▸ Text to read:
****

Monday, February 6, 2017

TCU tops Kansas, 80-68

Kansas guard Chayla Cheadle (22) drives between defenders in the Jayhawks’ game against TCU, Sunday in Allen Fieldhouse.

Kansas guard Chayla Cheadle (22) drives between defenders in the Jayhawks’ game against TCU, Sunday in Allen Fieldhouse.


Junior guard Chayla Cheadle didn’t even try to plead her case. She merely gave the official a puzzled look.

In the third quarter on Sunday, Cheadle was hit with a technical on a dead ball play. The sequence turned into a six-point swing in a matter of seconds for TCU, which proved to be detrimental as the Kansas women’s basketball team fell, 80-68, at Allen Fieldhouse. The Jayhawks are now 1-11 in Big 12 play, including a series sweep by the Horned Frogs.

“They had the technical, which was strange. I’ll have to look at that, I didn’t really understand it,” Kansas coach Brandon Schneider said. “Not saying we didn’t deserve it but I didn’t see the play. I thought the big difference in the third quarter was they just lived at the free throw line.”

For the afternoon, TCU went 21-of-25 at the free-throw line, including an 11-of-13 clip during the third quarter. But it was the 4-of-4 effort in a single possession that haunts KU the most after its 16th loss of the season.

Following a layup by TCU junior AJ Alix (25 points) at the 6:41 mark in the third period, the visiting team quickly jumped into its full court pressure defense. It was there that Alix sat with her back turned to the baseline, hovering over the ball.

Cheadle, the in-bounder, noticed the ball wasn’t going to roll to her so she proceeded to walk up and grab it. She pushed Alix in attempt to reach down to grab the ball, and the official, Amy Bonner, wasted no time hitting her with the technical. Cheadle was left confused while the Horned Frogs rejoiced.

Though, Schneider didn’t see it from his viewpoint, he had an easy solution to not getting that call again.

“Make the officials go get the ball, that’s all I know,” Schneider said. “If you can’t go get the ball, I guess go make the officials get it.”

Alix knocked down both her technical free throw attempts to give TCU a 45-38 lead. On the impending inbound play, Alix received the pass on the baseline, where she was fouled on a jump shot by sophomore Kylee Kopatich.

The team’s leading scorer netted both the free throws to increase their advantage to nine at the 6:32 mark. It capped an 8-0 run, sparked by six points in nine seconds, to give the Horned Frogs their largest lead at that moment.

“That was big, I didn’t even see what happened,” TCU coach Raegan Pebley said. “The fact that we were able to convert and got to the free throw line off our baseline out of bounds play. So that was a big swing. Those kind of things are out of a coach’s hands completely.”

****

▸ Input:
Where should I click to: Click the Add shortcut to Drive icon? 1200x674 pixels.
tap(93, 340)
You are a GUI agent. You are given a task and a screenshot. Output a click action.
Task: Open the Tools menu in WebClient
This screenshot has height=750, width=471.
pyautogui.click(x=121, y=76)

****

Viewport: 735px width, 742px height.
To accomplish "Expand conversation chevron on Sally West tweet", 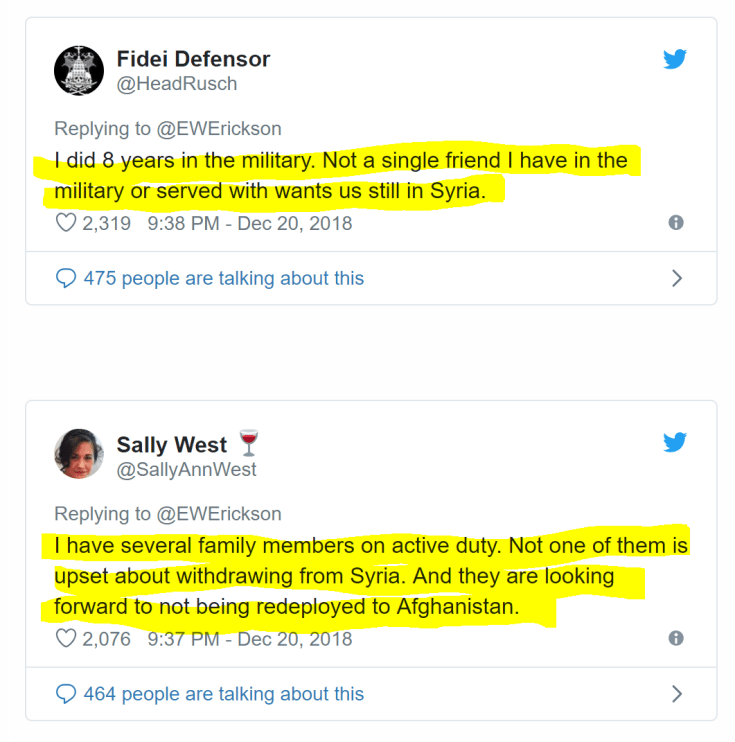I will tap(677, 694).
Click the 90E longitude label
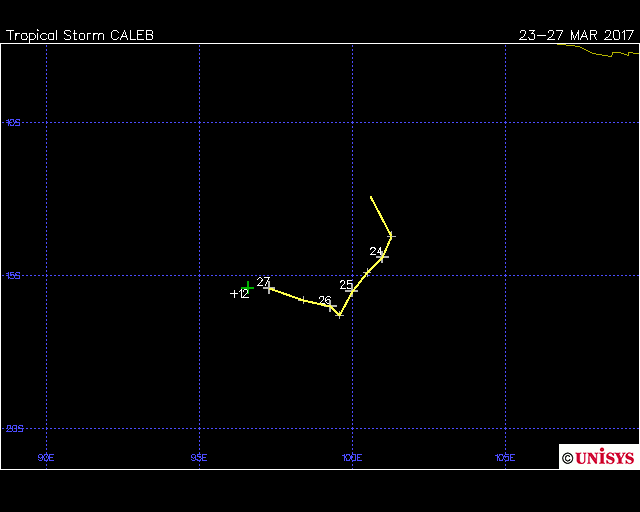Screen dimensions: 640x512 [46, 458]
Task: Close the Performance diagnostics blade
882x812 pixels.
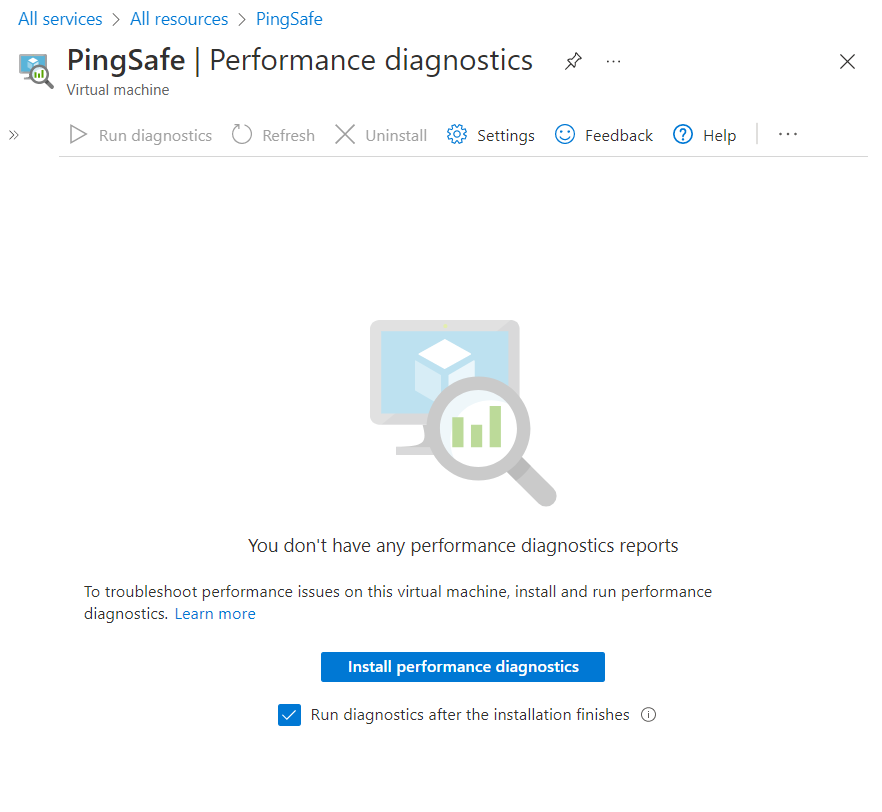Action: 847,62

****

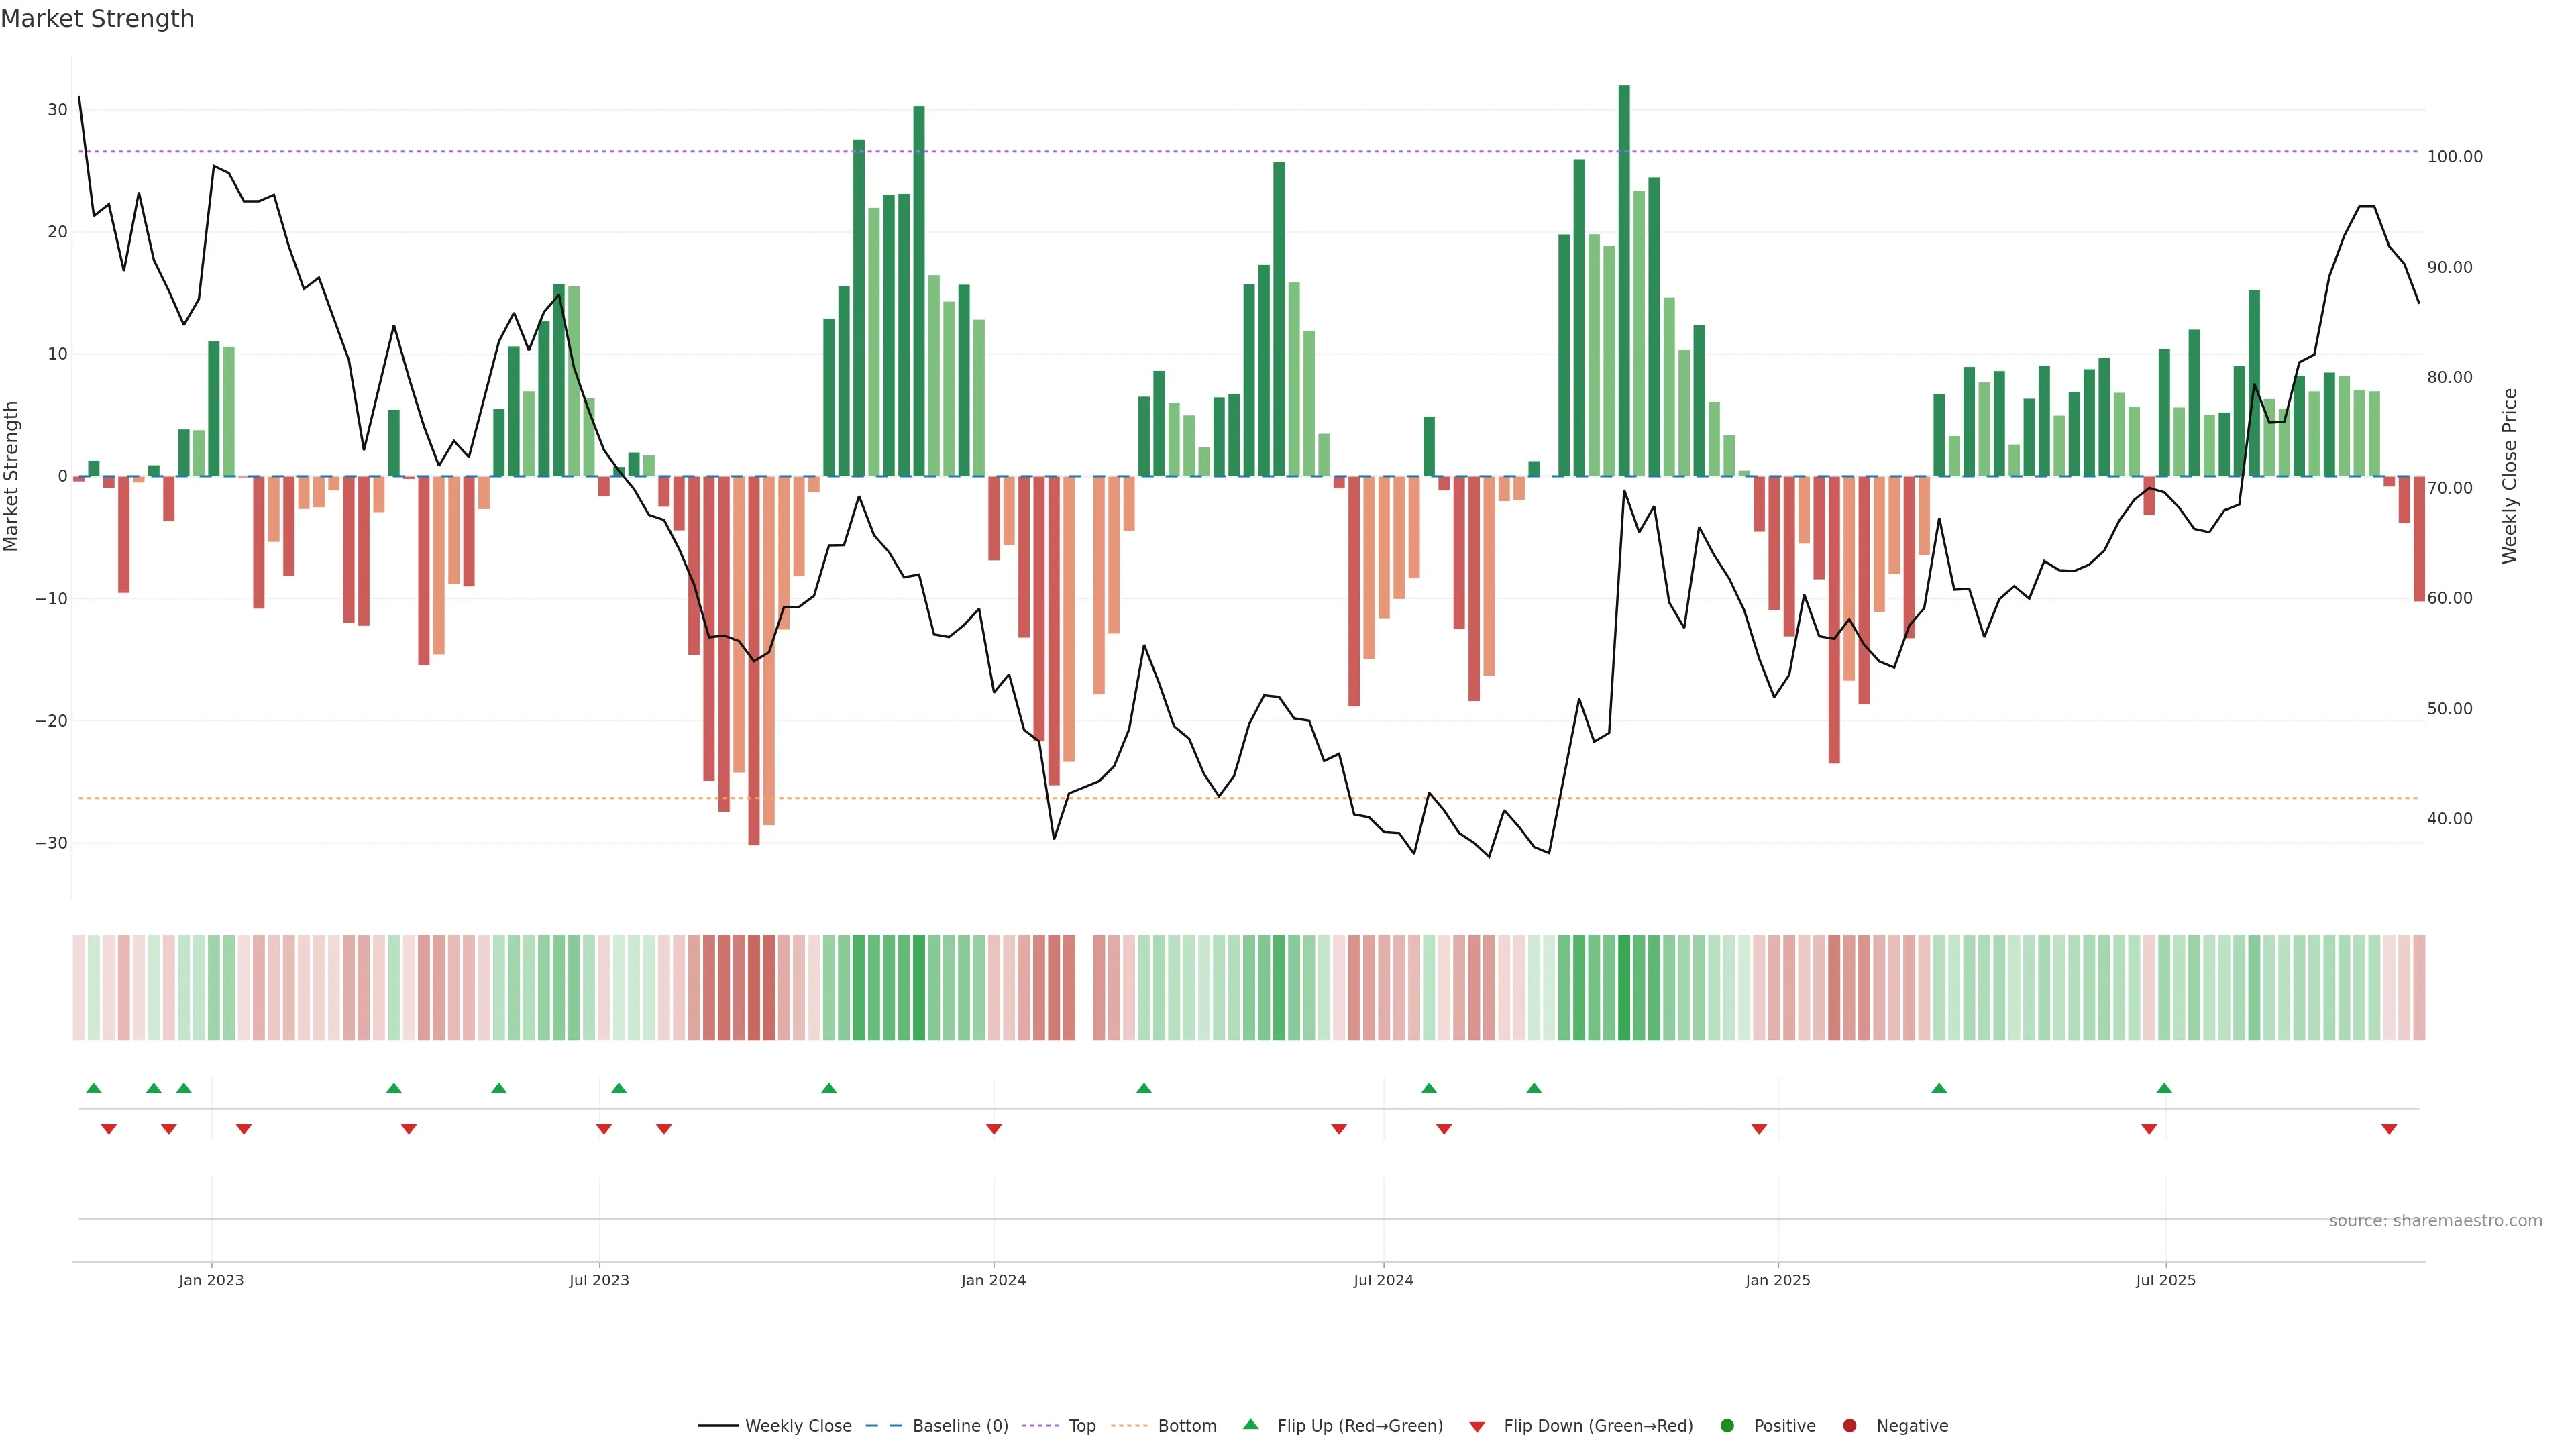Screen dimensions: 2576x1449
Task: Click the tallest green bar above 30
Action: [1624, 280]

****

▸ Work to do:
a - Rescale the listing from the line with "Where should I" up to and including the line with "pyautogui.click(x=121, y=76)". Write those lines out again, requests included, with every coordinate in the answers multiplied by 1.05 and rounded to a whole number, halves rounded up.
b - Carry the article on TCU's 80-68 win over Kansas forward from its final paragraph.

▸ Answers below:
a -
Where should I click to: Click the Add shortcut to Drive icon? 1200x674 pixels.
tap(98, 357)
You are a GUI agent. You are given a task and a screenshot. Output a click action.
Task: Open the Tools menu in WebClient
This screenshot has height=750, width=471.
pyautogui.click(x=127, y=80)

b -
KU was never able to recapture the lead from that moment on, despite making a late push in the third quarter. Both junior Jessica Washington (27 points) and senior Caelynn Manning-Allen (14 points) fueled their own 8-0 stretch in the closing minutes to pull within two points at the 1:14 mark.

However, Amber Ramirez responded by knocking down a 3-pointer from the left wing. She turned and motioned to the crowd of 3,823 people at Allen Fieldhouse to be quiet. TCU (11-11, 3-8) increased its lead to eight points by the end of the quarter, before maintaining a double-digit advantage for much of the final period.

“We made a lot of mental errors, you can’t do that in a Big 12 game,” Schneider said.

The second-half struggles overshadowed an otherwise solid first-half effort by the Jayhawks. Though no other players joined Washington and Manning-Allen in double figures, Kansas was constantly creating turnovers which led to transition buckets.

Of TCU’s 20 turnovers for the game, 13 came in the first two periods. The Jayhawks scored 18 points off their opposition’s turnovers but were unable to reciprocate that showing after the intermission.

“To start the game off we were a lot more locked in than we were down the stretch,” Manning-Allen said, “which bit us in the butt in the long run, obviously.”

Kansas (7-17, 1-11) will play host to Oklahoma State at 7 p.m. Wednesday.


Gavin Fritton 5 years, 6 months ago

1) Sheahon Zenger fired Bonnie Henrickson despite her having at least taken KU to the NCAA tournament and made a reasonably deep run at least once in her time here.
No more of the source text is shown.